Exercise directions: Every line from the one with "SHOP BY ROOM (526, 153)" up to and including the one with "معرفی (868, 470)" is to be output exactly as it appears below; pictures are not.

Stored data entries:

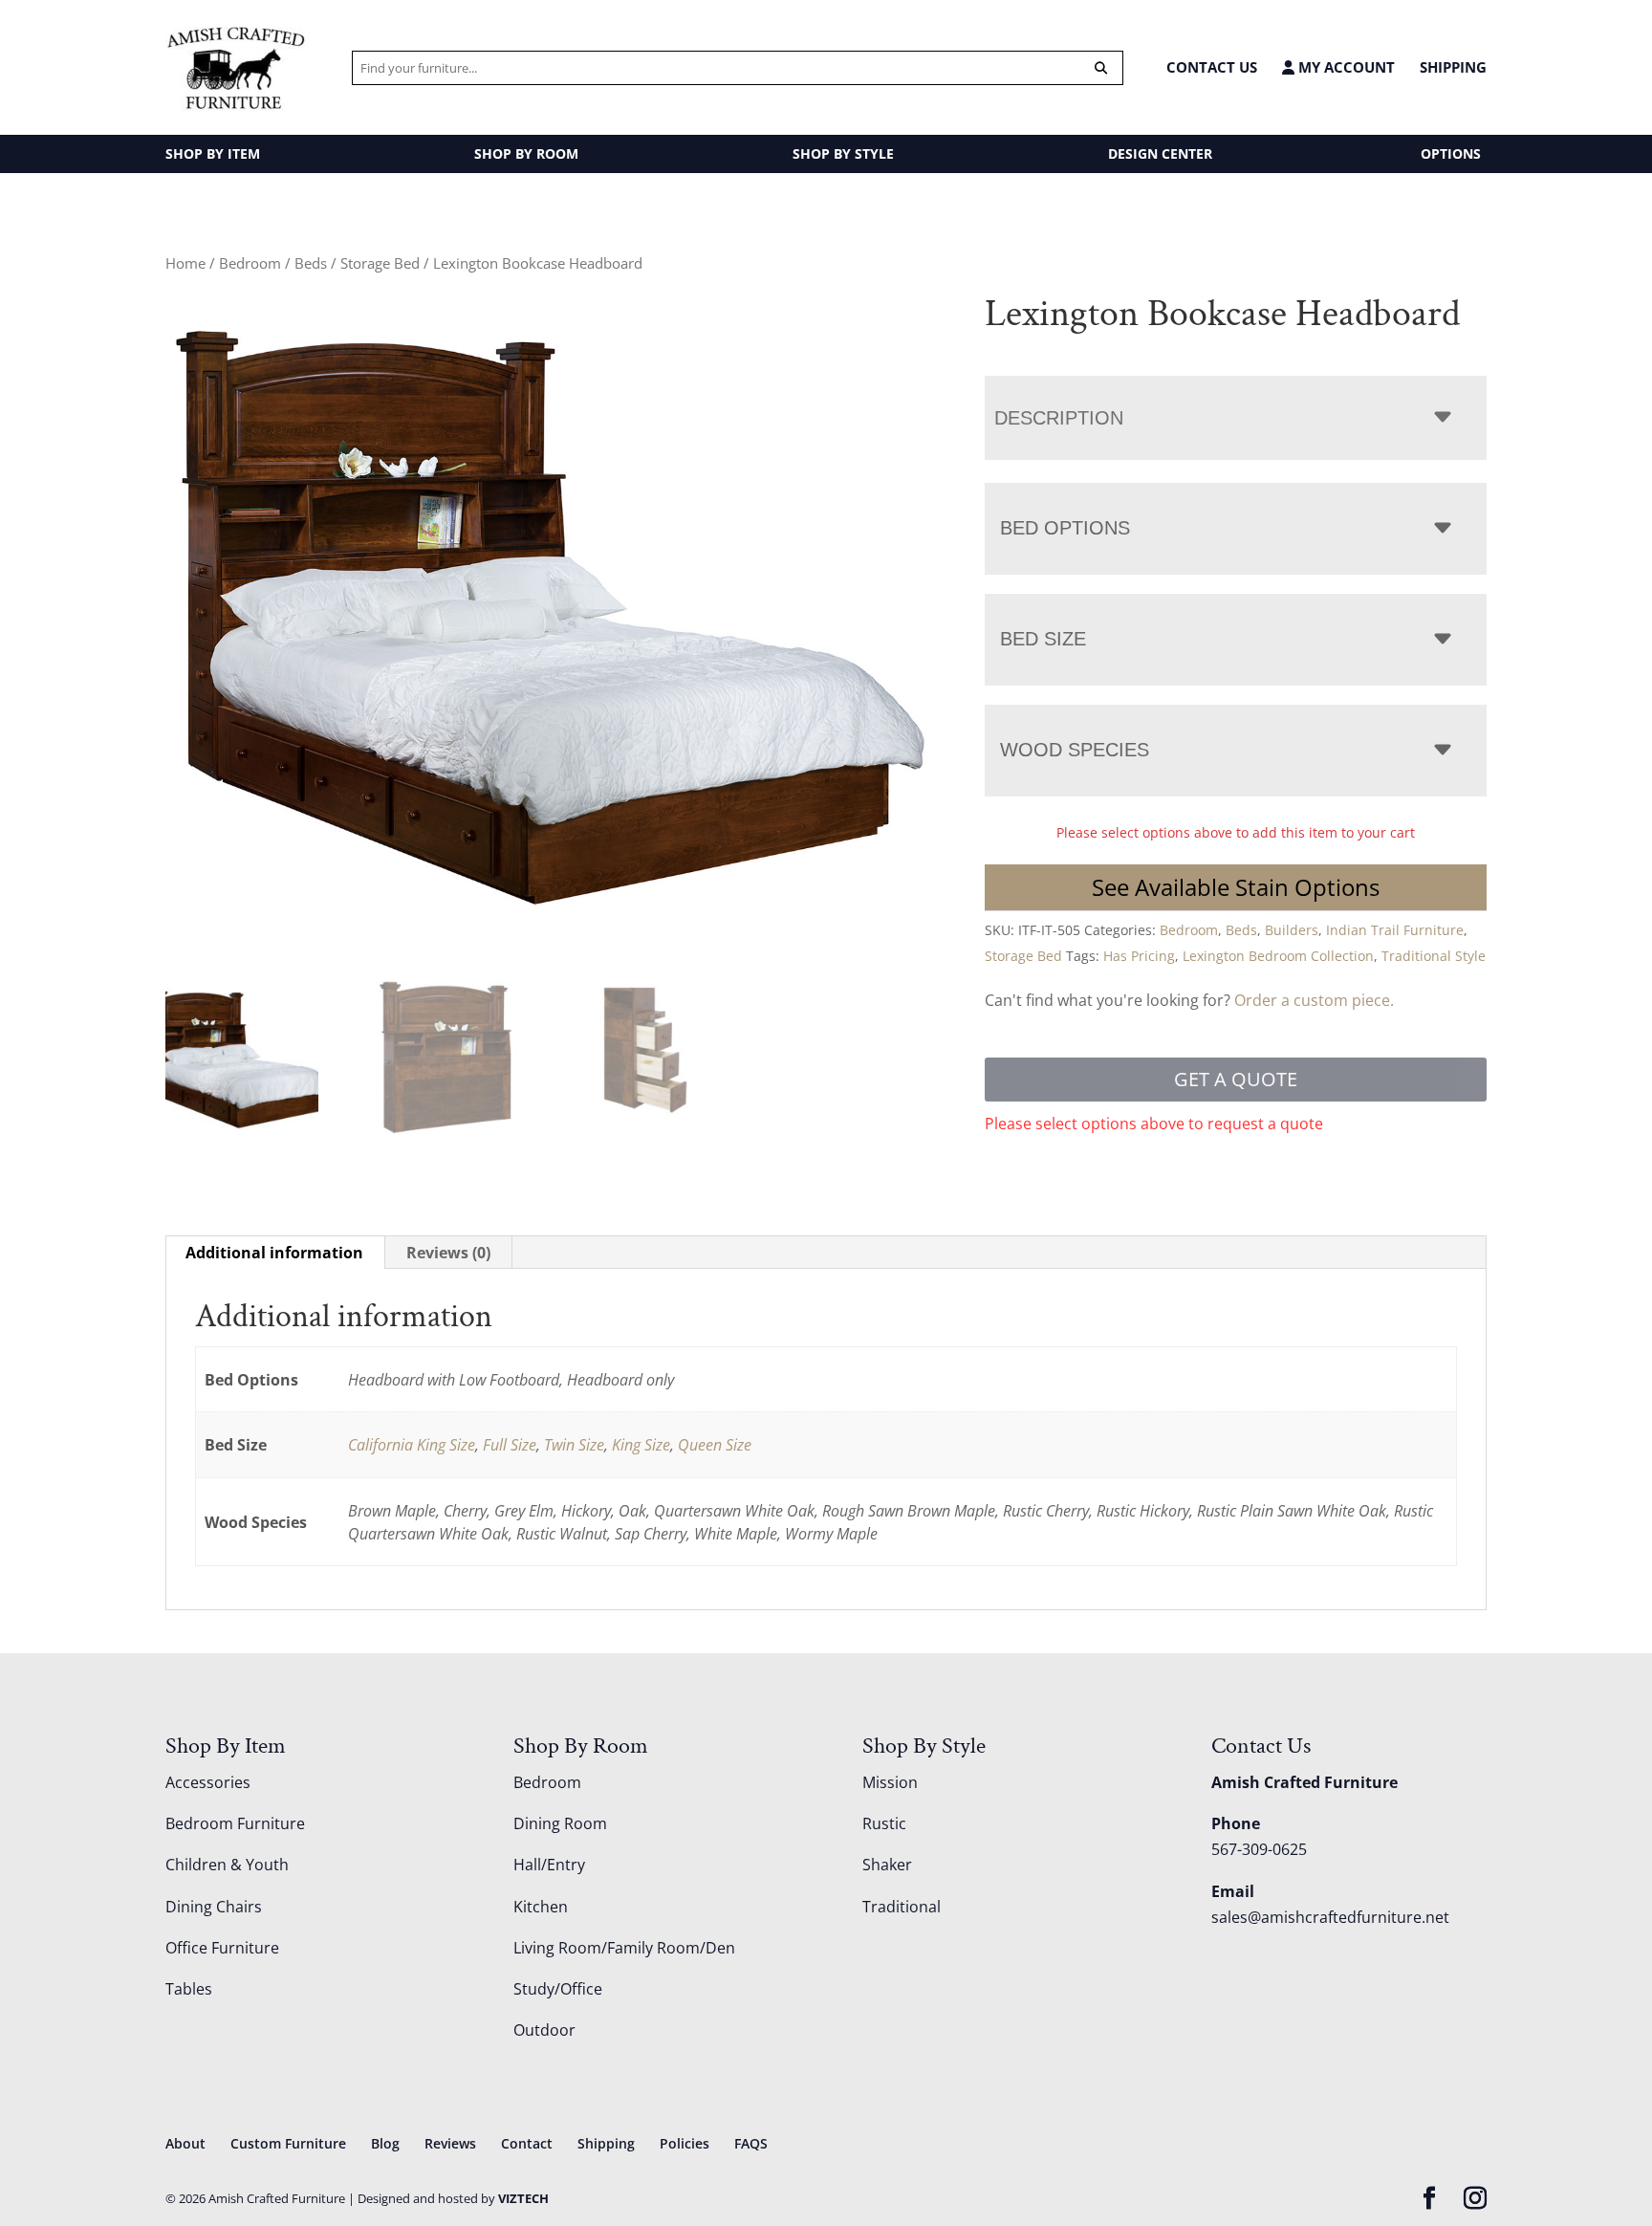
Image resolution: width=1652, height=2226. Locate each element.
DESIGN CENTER (1160, 153)
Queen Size (714, 1444)
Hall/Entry (549, 1864)
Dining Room (560, 1823)
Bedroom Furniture (235, 1823)
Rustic (884, 1823)
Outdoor (544, 2029)
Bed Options (1065, 527)
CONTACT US (1211, 67)
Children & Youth (227, 1864)
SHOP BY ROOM (526, 153)
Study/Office (557, 1988)
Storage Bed (380, 263)
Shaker (887, 1864)
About (185, 2143)
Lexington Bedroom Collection (1278, 956)
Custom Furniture (288, 2143)
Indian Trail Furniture (1395, 930)
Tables (188, 1988)
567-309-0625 (1259, 1849)
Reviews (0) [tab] (448, 1252)
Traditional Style (1433, 956)
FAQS (751, 2143)
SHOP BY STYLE (843, 153)
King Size (641, 1444)
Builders (1291, 930)
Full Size (509, 1444)
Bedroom (250, 263)
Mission (890, 1782)
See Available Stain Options (1236, 887)
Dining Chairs (213, 1906)
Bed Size (1043, 638)
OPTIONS (1451, 153)
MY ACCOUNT (1344, 67)
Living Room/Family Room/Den (624, 1947)
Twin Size (574, 1444)
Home (185, 263)
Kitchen (540, 1906)
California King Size (411, 1444)
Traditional (901, 1906)
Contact (527, 2143)
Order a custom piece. (1314, 1000)
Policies (684, 2143)
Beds (310, 263)
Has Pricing (1139, 956)
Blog (385, 2143)
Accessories (207, 1782)
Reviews (450, 2143)
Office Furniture (222, 1947)
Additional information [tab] (274, 1252)
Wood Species (1074, 749)
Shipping (1453, 67)
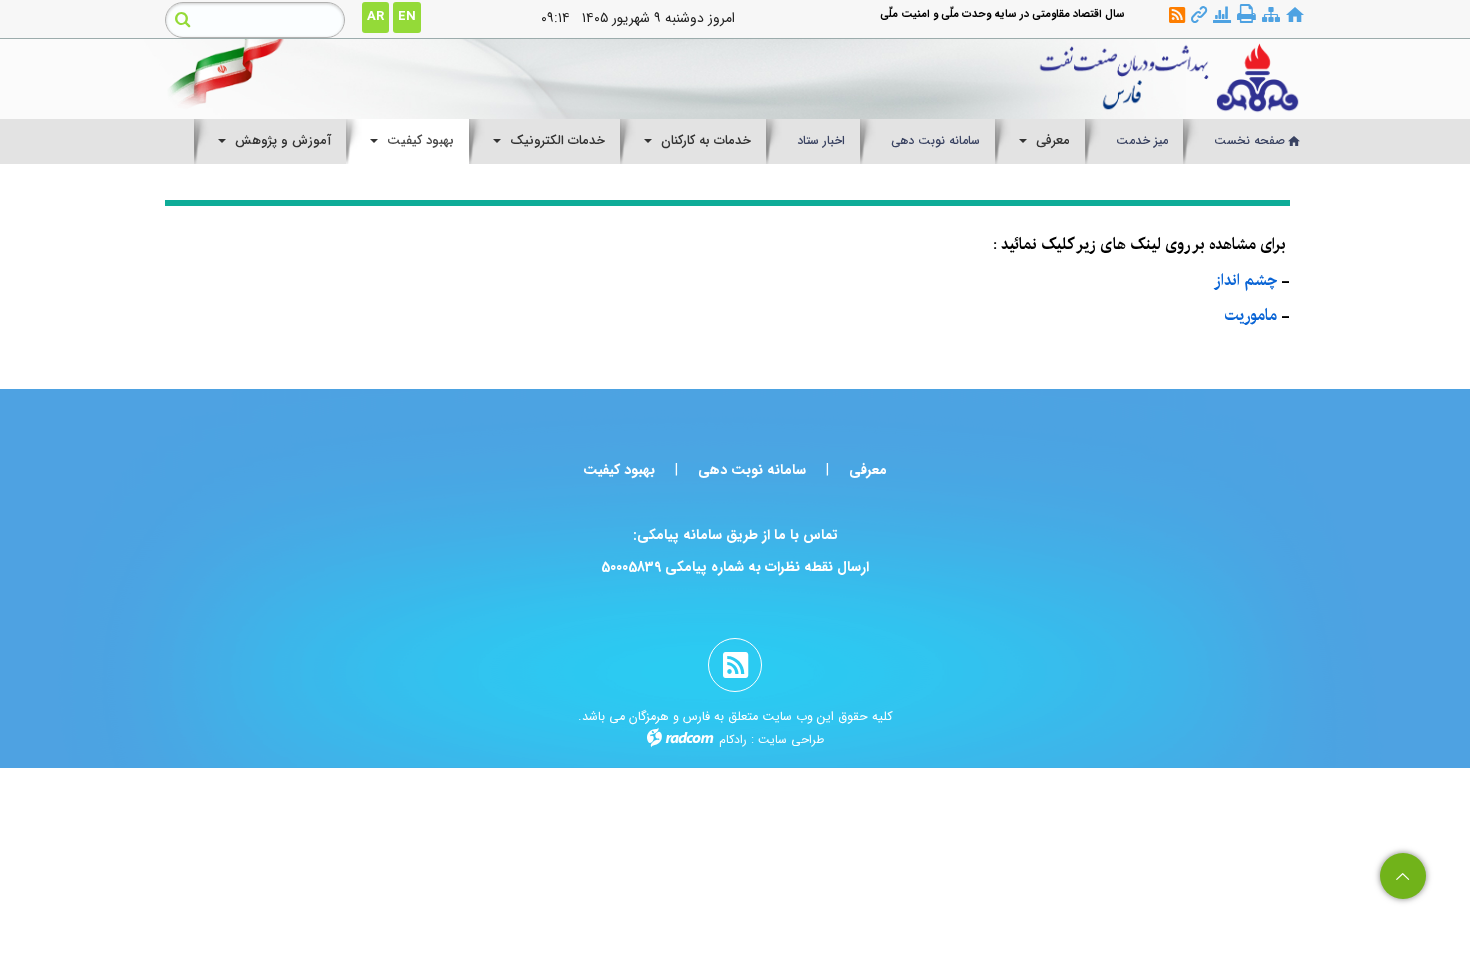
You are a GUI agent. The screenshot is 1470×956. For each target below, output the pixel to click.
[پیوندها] (1199, 15)
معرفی (868, 470)
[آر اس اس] (1177, 15)
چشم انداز (1245, 280)
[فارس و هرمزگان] (882, 79)
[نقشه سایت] (1271, 15)
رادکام (733, 739)
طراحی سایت (791, 739)
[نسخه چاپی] (1246, 14)
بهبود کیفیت (619, 470)
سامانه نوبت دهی (752, 470)
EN (407, 16)
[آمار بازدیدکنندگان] (1222, 15)
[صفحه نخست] (1295, 15)
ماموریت (1251, 315)
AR (375, 16)
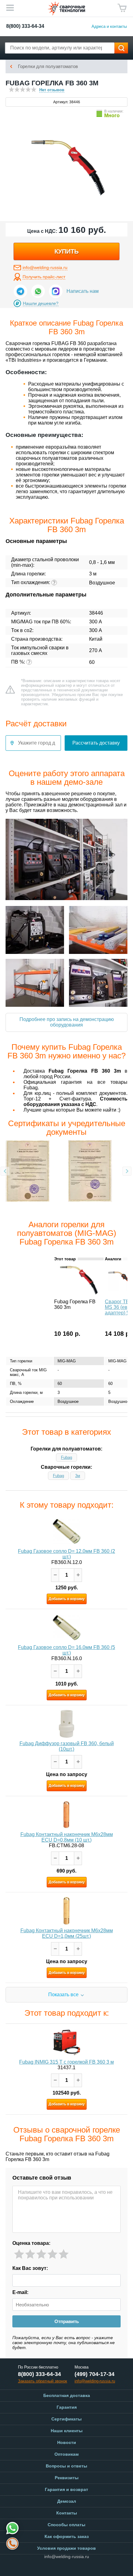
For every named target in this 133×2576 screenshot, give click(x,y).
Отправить (66, 2321)
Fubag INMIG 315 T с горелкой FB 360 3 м (66, 2062)
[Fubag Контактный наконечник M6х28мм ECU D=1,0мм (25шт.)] (66, 1911)
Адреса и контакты (109, 26)
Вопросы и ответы (66, 2465)
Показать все (63, 1994)
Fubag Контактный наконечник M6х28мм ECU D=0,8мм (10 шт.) (66, 1837)
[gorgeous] (63, 2254)
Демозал (66, 2501)
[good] (52, 2254)
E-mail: (20, 2292)
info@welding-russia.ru (45, 267)
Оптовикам (66, 2454)
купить (66, 251)
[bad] (19, 2254)
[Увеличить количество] (78, 1575)
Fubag (66, 1457)
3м (77, 1475)
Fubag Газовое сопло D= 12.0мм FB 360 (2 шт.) (66, 1554)
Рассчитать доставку (96, 742)
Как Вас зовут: (30, 2268)
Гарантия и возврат (66, 2489)
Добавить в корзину (67, 1599)
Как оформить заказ (67, 2536)
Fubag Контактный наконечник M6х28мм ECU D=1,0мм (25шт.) (66, 1933)
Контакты (66, 2512)
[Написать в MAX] (55, 291)
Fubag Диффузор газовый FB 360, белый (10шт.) (66, 1746)
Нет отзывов (51, 90)
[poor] (30, 2254)
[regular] (41, 2254)
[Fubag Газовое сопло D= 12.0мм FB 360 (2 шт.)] (66, 1531)
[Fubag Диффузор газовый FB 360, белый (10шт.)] (66, 1724)
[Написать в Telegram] (20, 291)
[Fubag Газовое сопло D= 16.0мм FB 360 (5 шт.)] (66, 1628)
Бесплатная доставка (66, 2395)
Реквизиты (67, 2477)
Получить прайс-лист (44, 276)
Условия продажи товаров (66, 2548)
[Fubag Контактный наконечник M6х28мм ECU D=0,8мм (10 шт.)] (66, 1815)
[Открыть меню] (10, 8)
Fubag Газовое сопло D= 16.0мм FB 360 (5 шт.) (66, 1650)
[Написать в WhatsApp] (38, 291)
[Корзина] (122, 8)
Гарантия (67, 2407)
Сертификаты (66, 2418)
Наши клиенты (67, 2430)
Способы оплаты (66, 2524)
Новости (66, 2442)
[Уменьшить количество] (55, 1575)
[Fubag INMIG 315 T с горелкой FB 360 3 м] (66, 2042)
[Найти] (121, 48)
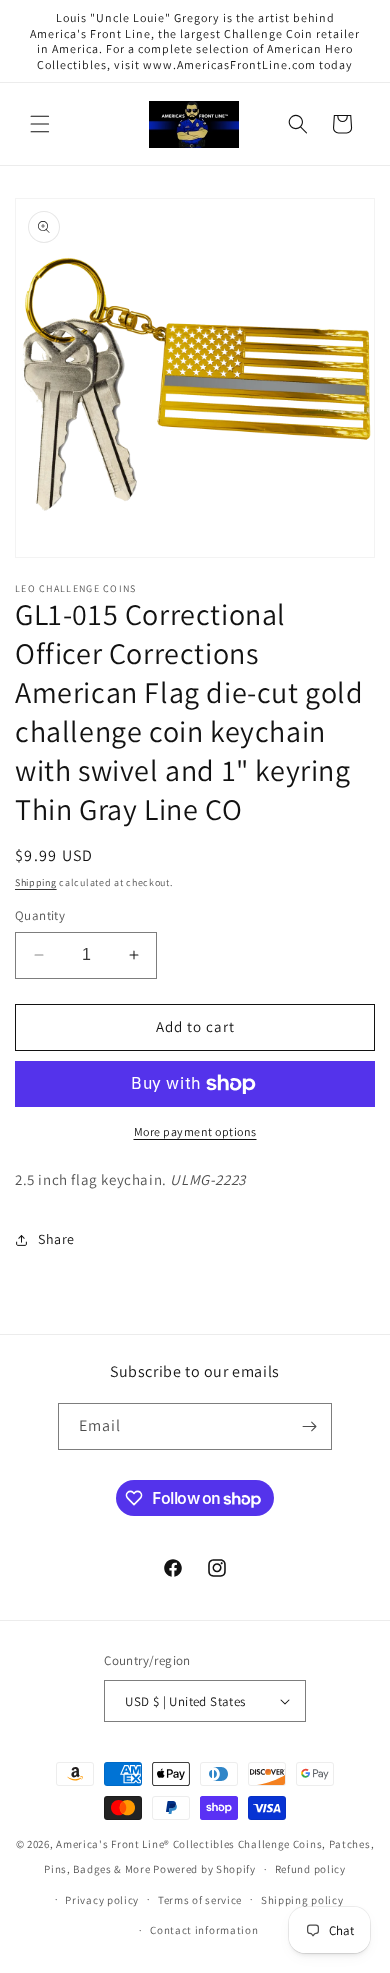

Answer to this task:
SHOP BY ROOM (526, 153)
Study/Office (557, 1988)
Storage Bed (380, 263)
Shaker (887, 1864)
About (185, 2143)
Lexington Bedroom Collection (1278, 956)
Custom Furniture (288, 2143)
Indian Trail Furniture (1395, 930)
Tables (188, 1988)
567-309-0625 (1259, 1849)
Reviews (0) [tab] (448, 1252)
Traditional Style (1433, 956)
FAQS (751, 2143)
SHOP BY STYLE (843, 153)
King Size (641, 1444)
Builders (1291, 930)
Full Size (509, 1444)
Bedroom (250, 263)
Mission (890, 1782)
See Available Stain Options (1236, 887)
Dining Chairs (213, 1906)
Bed Size (1043, 638)
OPTIONS (1451, 153)
MY ACCOUNT (1344, 67)
Living Room/Family Room/Den (624, 1947)
Twin Size (574, 1444)
Home (185, 263)
Kitchen (540, 1906)
California King Size (411, 1444)
Traditional (901, 1906)
Contact (527, 2143)
Order a custom piece. (1314, 1000)
Policies (684, 2143)
Beds (310, 263)
Has Pricing (1139, 956)
Blog (385, 2143)
Accessories (207, 1782)
Reviews (450, 2143)
Office Furniture (222, 1947)
Additional information [tab] (274, 1252)
Wood Species (1074, 749)
Shipping (1453, 67)
You are a GUI agent. The screenshot is 1470×956. For each target below, output the pixel to click.
[پیوندها] (1199, 15)
معرفی (868, 470)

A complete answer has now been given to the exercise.